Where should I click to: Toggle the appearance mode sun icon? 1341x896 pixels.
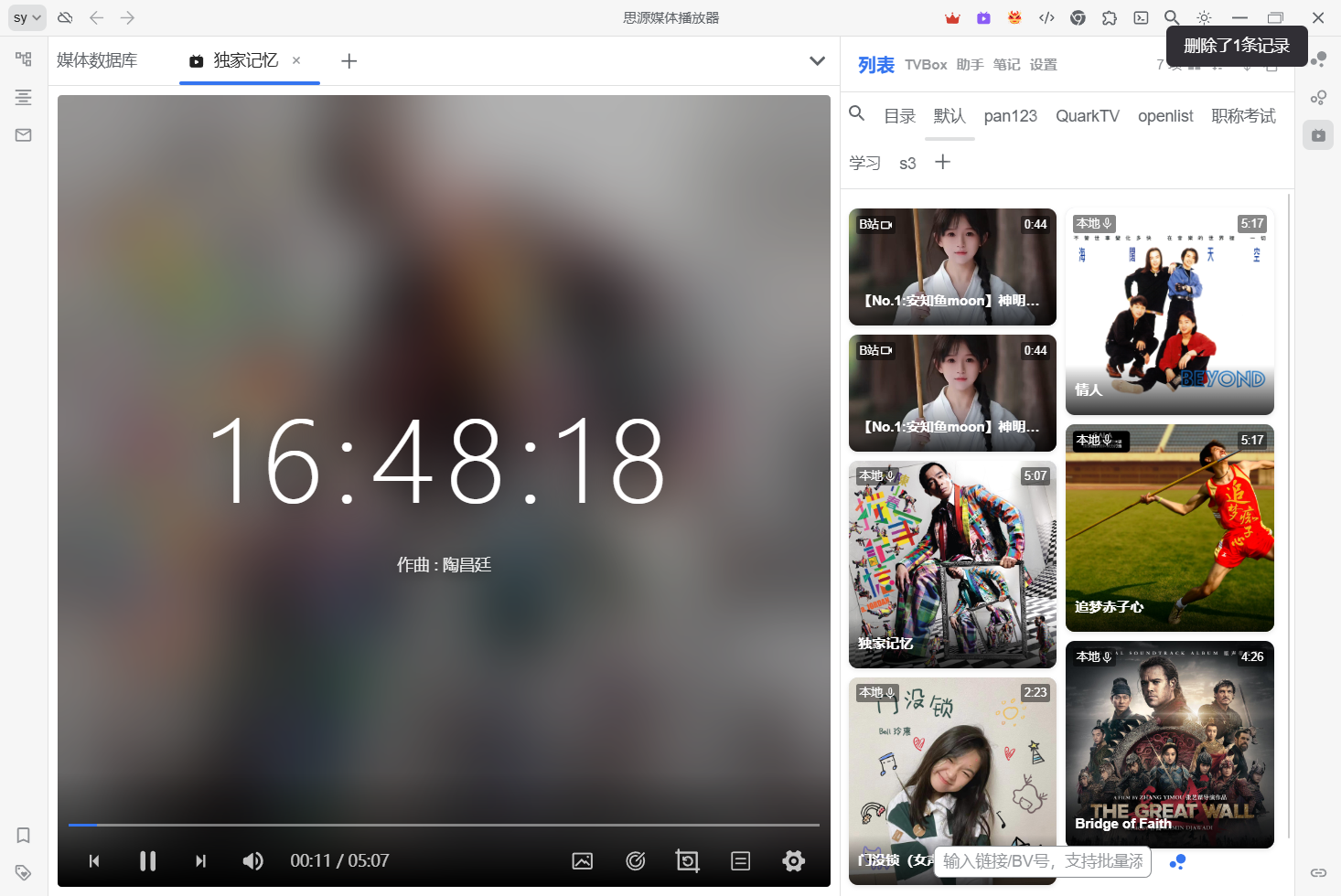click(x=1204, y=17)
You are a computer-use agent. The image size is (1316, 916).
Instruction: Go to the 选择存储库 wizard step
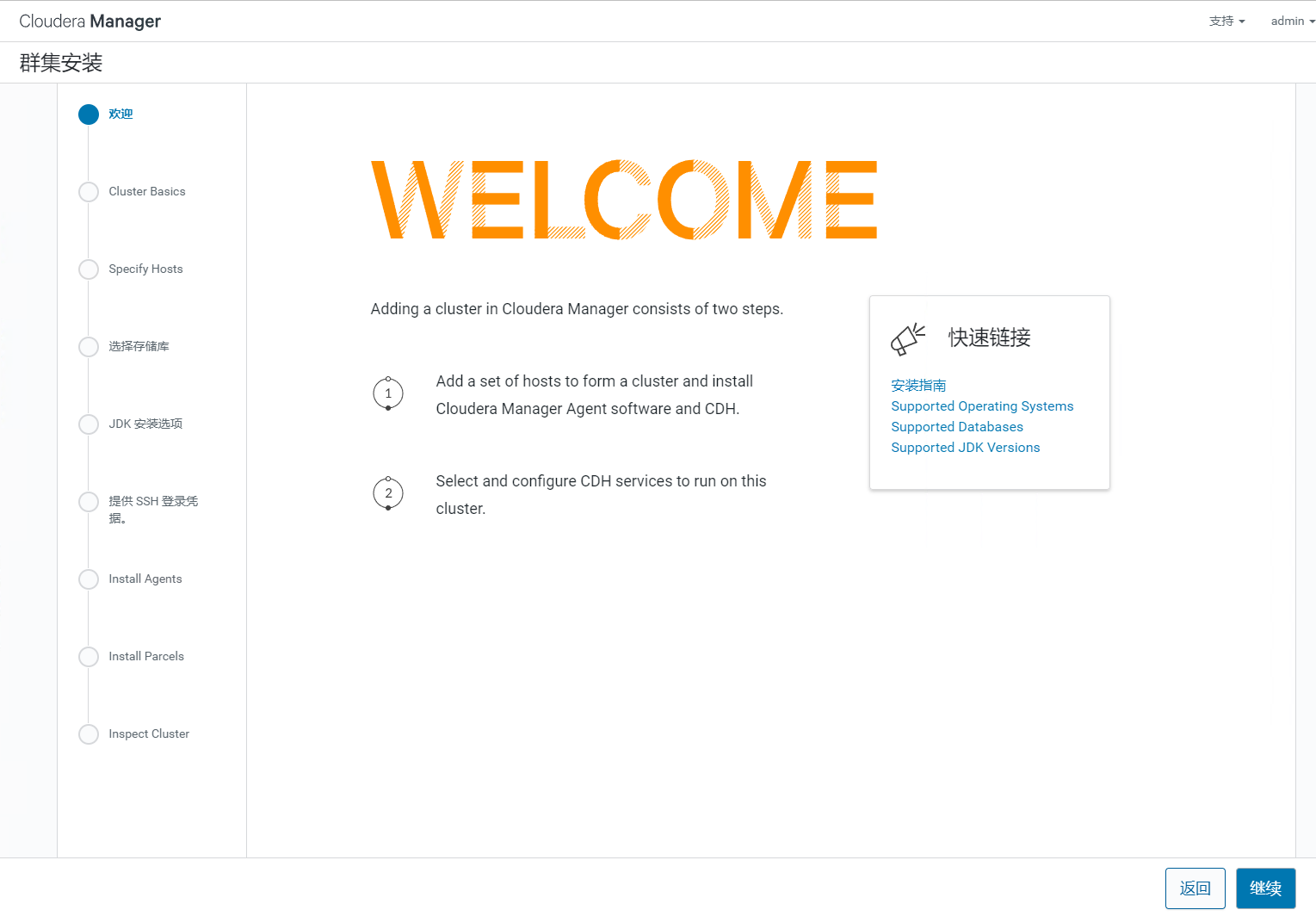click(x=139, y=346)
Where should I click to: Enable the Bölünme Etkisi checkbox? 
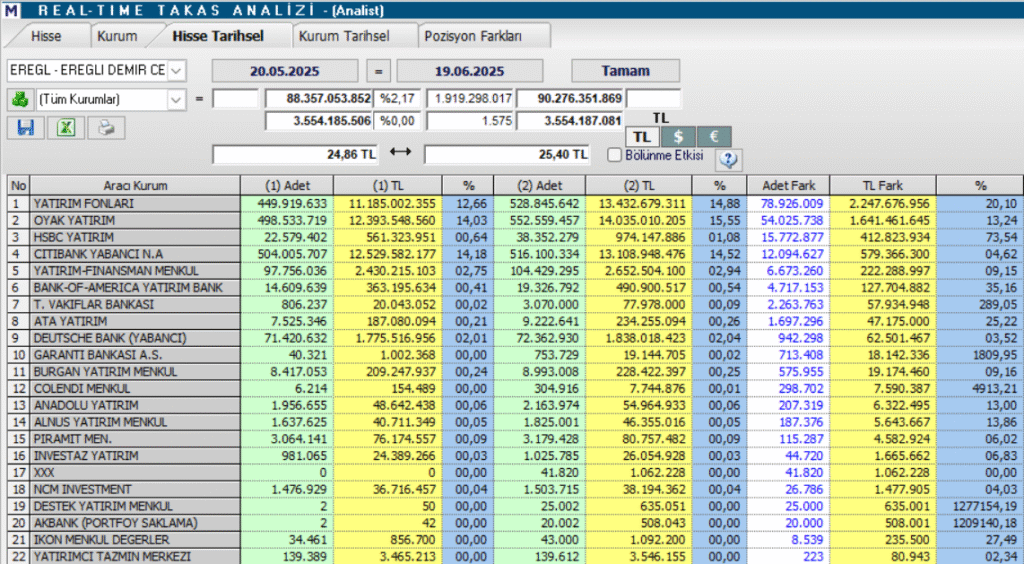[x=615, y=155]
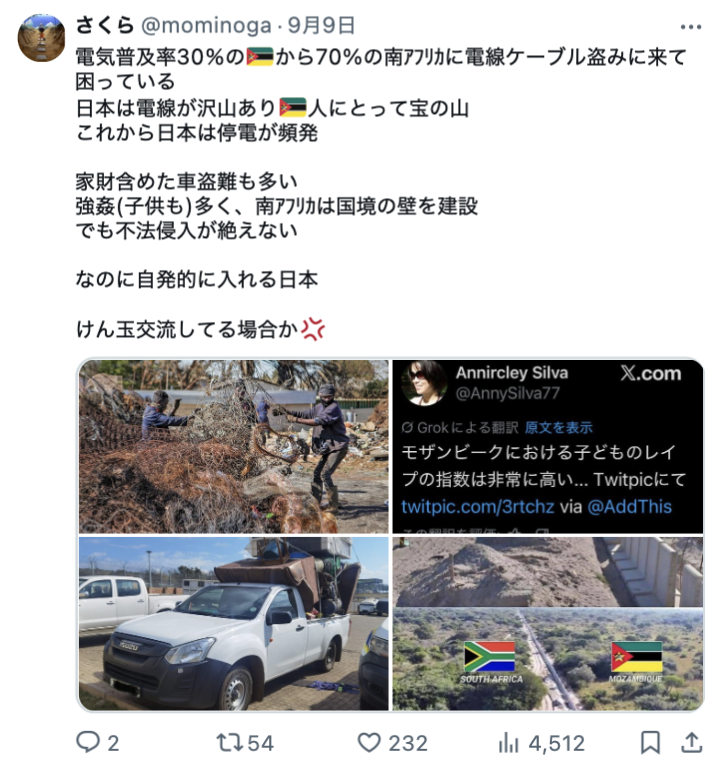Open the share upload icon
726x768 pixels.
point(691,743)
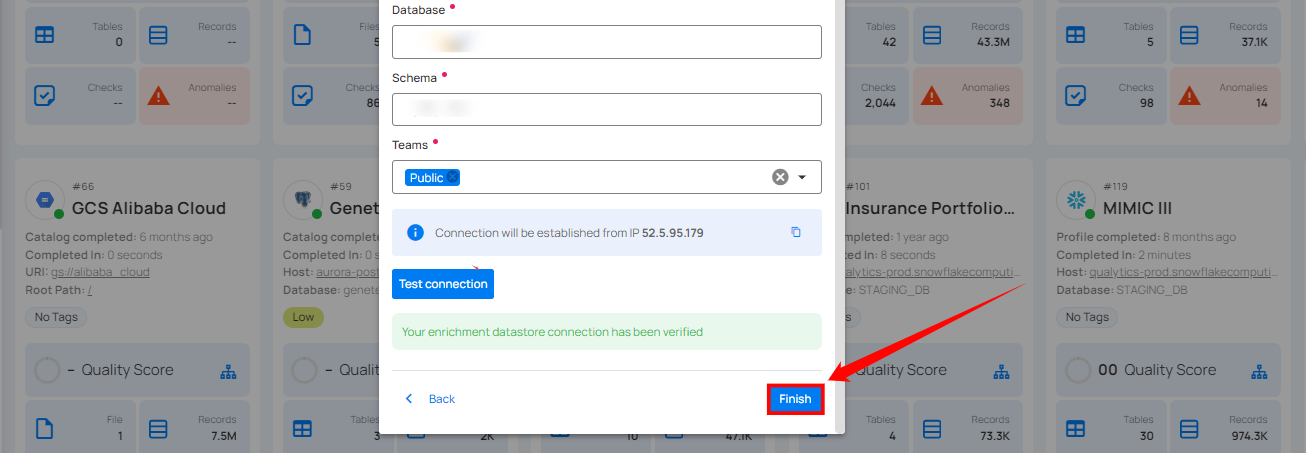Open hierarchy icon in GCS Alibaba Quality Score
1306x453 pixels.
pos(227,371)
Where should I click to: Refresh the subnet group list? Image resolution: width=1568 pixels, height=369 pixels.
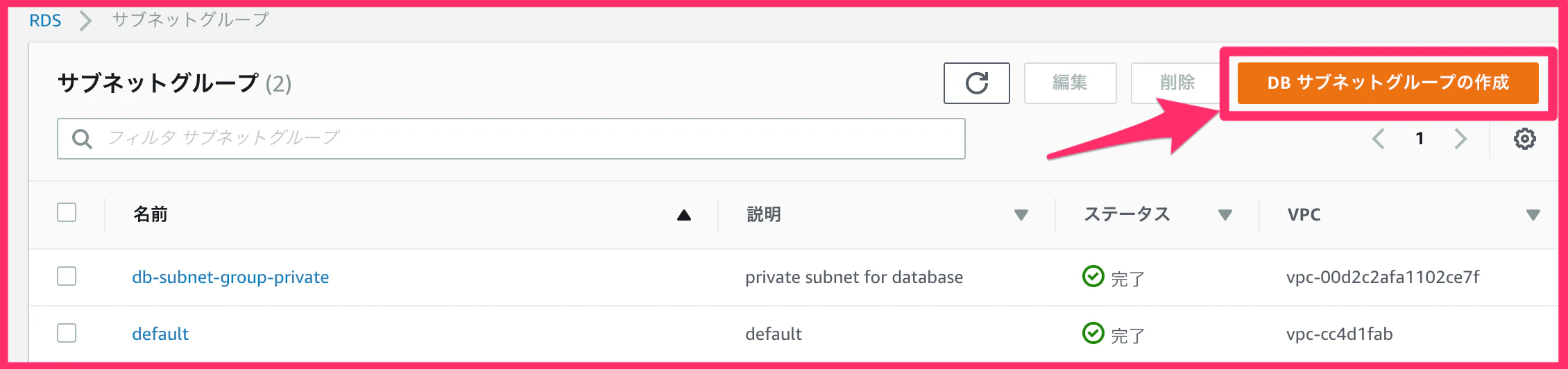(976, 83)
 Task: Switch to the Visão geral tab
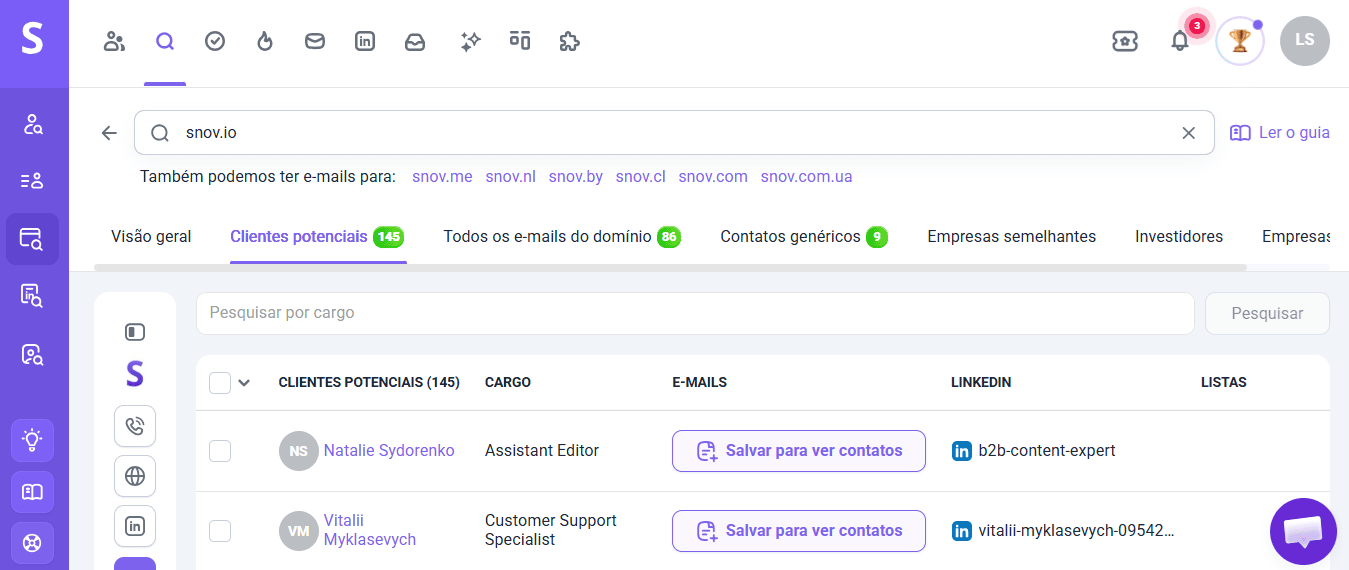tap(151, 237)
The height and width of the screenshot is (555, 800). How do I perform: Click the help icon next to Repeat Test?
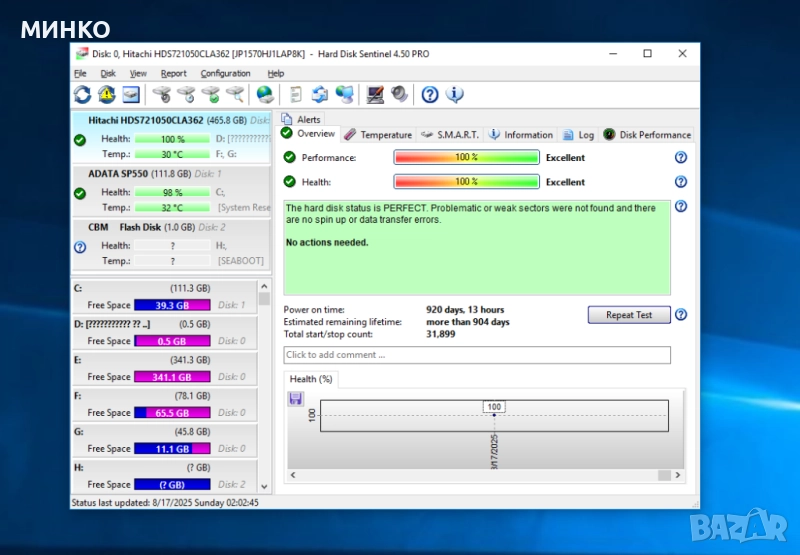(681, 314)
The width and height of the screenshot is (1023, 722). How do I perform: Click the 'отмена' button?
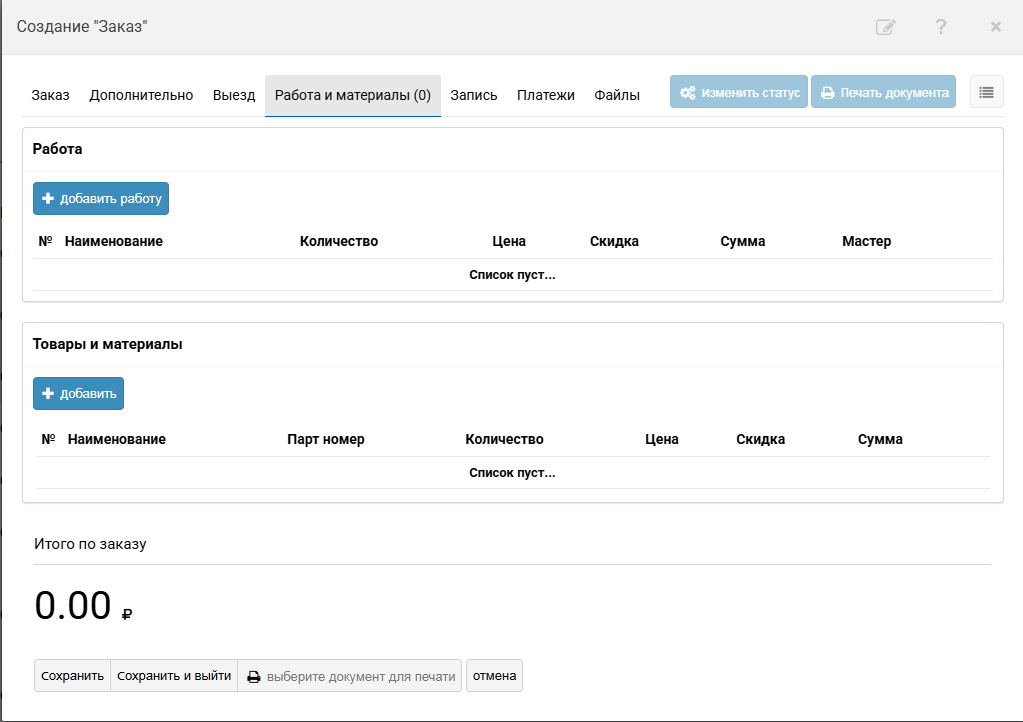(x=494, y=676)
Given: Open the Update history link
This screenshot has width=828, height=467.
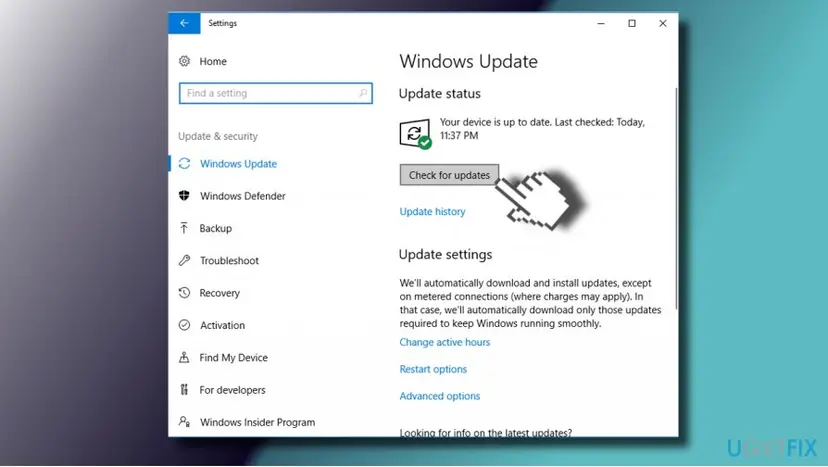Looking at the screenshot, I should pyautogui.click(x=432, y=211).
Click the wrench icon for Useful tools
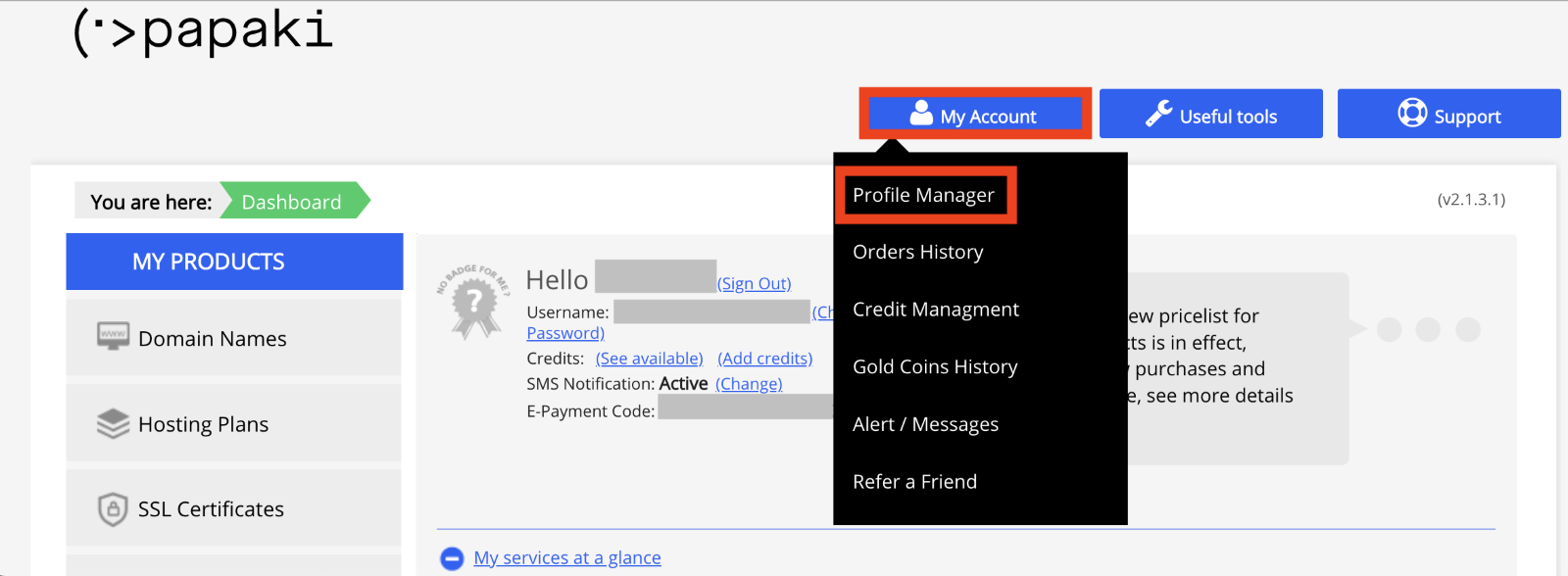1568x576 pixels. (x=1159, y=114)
┄┄┄┄┄┄
Problem to work on →
With every picture left out, print exactly the lines from the one containing "You are a computer-use" through the final line of the material above.

Exercise output →
You are a computer-use agent. The image size is (1316, 916).
Instruction: Go to the 选择存储库 wizard step
click(x=139, y=346)
Where should I click to: Enable the Bölünme Etkisi checkbox? 
[x=615, y=155]
Open the share upload icon
726x768 pixels.
point(691,743)
Open hierarchy icon in GCS Alibaba Quality Score
1306x453 pixels.
pos(227,371)
Where should I click to: Refresh the subnet group list? Image resolution: width=1568 pixels, height=369 pixels.
(976, 83)
 Task: Switch to the Visão geral tab
tap(151, 237)
The height and width of the screenshot is (555, 800). How do I perform: Click the help icon next to Repeat Test?
(681, 314)
The width and height of the screenshot is (1023, 722). How do I perform: Click the 'отмена' button?
(x=494, y=676)
Given: Open the Update history link
This screenshot has width=828, height=467.
Looking at the screenshot, I should pyautogui.click(x=432, y=211).
Click the wrench icon for Useful tools
1568x576 pixels. (x=1159, y=114)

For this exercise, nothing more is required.